--- Assigned task ---
Rewrite the listing starting at the line that has "Image resolution: width=736" and ending after the line that has "center [76, 424].", changing "What do you see" to "What appears" and keeping everything else the same.
--------------------
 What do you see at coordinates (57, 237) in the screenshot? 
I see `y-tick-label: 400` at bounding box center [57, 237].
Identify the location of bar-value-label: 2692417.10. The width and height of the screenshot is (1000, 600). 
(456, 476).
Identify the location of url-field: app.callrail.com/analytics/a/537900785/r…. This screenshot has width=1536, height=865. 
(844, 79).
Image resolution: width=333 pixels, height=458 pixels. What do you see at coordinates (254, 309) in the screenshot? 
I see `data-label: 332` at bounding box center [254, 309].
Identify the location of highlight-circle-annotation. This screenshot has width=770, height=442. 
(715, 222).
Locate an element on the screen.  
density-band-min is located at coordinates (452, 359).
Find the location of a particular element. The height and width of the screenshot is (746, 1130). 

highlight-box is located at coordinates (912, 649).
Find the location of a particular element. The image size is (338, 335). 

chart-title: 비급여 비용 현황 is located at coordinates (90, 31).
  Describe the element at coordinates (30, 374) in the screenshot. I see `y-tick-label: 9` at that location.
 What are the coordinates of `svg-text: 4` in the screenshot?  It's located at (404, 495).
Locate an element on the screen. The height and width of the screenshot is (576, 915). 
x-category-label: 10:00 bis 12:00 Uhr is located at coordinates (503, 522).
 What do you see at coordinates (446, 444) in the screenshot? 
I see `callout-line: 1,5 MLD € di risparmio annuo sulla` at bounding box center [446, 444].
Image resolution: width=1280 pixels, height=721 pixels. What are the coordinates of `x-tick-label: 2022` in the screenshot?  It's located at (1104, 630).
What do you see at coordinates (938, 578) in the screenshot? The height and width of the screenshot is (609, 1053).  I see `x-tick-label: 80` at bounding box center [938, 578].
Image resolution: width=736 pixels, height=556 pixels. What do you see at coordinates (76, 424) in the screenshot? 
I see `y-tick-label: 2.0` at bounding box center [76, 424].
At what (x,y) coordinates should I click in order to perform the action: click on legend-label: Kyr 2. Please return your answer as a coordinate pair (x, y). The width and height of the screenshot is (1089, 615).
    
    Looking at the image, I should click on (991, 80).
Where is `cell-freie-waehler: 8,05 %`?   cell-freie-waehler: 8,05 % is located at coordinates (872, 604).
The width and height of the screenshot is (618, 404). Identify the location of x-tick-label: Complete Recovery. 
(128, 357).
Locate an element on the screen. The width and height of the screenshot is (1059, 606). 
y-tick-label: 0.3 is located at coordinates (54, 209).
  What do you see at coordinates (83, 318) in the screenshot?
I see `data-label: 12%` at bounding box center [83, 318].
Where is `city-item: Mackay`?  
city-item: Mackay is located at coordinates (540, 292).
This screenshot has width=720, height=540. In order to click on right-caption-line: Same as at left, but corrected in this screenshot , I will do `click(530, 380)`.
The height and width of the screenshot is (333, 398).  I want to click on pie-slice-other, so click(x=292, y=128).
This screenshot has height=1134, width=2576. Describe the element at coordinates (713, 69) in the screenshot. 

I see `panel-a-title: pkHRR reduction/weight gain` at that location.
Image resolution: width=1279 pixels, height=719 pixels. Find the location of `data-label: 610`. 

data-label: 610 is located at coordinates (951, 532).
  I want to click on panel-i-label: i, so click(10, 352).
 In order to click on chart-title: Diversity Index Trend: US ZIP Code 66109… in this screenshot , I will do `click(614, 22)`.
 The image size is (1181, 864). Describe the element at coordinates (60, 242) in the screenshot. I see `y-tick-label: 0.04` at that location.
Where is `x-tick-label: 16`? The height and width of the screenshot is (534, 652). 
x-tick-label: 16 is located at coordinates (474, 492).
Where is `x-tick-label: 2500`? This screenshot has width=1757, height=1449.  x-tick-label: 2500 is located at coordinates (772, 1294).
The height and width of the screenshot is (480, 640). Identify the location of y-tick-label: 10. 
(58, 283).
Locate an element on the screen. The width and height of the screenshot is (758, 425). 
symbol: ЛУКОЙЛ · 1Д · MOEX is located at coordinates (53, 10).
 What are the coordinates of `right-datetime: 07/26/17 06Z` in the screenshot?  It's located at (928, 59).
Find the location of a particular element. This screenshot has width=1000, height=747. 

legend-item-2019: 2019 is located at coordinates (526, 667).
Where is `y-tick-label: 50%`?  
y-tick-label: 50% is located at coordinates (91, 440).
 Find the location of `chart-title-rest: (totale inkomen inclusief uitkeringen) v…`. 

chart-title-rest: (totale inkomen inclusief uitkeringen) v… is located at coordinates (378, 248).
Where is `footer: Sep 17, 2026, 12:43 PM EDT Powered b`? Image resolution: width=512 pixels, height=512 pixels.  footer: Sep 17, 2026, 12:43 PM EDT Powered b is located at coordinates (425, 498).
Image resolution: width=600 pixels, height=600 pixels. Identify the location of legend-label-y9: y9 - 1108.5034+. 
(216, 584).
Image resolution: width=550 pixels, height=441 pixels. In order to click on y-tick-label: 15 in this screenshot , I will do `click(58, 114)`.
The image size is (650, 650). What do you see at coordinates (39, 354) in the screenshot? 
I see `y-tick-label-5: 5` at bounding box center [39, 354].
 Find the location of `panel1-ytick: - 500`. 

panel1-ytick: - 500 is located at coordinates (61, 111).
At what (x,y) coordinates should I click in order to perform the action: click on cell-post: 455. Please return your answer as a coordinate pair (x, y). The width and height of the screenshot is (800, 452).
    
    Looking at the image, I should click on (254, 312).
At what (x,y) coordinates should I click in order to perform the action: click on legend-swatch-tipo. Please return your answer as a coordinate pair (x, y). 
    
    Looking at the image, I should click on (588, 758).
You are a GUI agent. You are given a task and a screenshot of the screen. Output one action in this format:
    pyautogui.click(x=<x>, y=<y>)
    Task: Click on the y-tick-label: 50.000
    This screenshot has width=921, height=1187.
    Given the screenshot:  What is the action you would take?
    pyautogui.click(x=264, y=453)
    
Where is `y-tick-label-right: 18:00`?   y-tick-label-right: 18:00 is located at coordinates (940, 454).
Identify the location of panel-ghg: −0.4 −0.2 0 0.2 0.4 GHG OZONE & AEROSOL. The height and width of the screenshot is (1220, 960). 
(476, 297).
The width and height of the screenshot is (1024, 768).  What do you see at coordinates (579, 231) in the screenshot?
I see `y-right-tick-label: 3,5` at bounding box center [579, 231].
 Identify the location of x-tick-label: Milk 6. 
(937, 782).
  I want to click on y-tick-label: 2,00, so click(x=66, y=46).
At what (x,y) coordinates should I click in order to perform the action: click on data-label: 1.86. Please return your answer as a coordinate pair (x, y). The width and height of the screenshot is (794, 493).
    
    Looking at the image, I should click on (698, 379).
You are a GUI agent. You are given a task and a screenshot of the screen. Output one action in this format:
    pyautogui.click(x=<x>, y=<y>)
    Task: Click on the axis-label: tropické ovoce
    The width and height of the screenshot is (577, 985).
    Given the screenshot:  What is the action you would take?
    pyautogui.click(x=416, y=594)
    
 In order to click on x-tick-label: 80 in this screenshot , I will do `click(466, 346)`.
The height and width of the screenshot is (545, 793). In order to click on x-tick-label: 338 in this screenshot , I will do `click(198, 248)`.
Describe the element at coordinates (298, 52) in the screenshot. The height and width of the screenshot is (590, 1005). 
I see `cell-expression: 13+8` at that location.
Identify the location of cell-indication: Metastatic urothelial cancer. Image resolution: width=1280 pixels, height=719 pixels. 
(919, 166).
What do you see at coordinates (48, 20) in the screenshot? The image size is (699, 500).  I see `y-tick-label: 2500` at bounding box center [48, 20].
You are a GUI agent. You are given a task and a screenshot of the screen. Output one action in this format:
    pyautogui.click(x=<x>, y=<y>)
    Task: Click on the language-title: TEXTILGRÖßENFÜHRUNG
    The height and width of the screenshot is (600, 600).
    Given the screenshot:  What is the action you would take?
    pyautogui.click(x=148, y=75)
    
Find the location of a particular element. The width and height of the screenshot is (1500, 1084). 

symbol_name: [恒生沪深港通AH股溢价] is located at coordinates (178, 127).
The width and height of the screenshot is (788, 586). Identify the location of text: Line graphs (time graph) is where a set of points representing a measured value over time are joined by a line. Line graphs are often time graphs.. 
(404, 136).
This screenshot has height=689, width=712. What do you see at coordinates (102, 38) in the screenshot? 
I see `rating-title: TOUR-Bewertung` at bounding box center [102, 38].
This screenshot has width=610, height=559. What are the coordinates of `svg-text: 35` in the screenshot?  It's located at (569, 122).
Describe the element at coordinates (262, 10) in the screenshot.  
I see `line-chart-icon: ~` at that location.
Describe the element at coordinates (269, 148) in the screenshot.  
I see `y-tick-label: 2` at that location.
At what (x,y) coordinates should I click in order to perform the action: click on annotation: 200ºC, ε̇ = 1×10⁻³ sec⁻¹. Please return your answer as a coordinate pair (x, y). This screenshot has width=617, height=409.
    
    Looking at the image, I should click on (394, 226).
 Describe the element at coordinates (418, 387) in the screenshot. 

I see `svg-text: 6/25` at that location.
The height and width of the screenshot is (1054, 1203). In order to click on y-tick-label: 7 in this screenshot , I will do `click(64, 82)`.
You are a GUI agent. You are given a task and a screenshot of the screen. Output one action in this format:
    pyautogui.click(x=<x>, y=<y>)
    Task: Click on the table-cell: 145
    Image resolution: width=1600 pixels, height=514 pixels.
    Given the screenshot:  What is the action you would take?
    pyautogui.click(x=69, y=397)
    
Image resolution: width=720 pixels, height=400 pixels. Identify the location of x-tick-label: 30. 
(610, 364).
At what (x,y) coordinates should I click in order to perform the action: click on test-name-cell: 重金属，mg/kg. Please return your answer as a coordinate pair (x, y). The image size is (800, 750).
--------------------
--- Reply to the exercise ---
Image resolution: width=736 pixels, height=556 pixels. What appears at coordinates (76, 424) in the screenshot? 
I see `y-tick-label: 2.0` at bounding box center [76, 424].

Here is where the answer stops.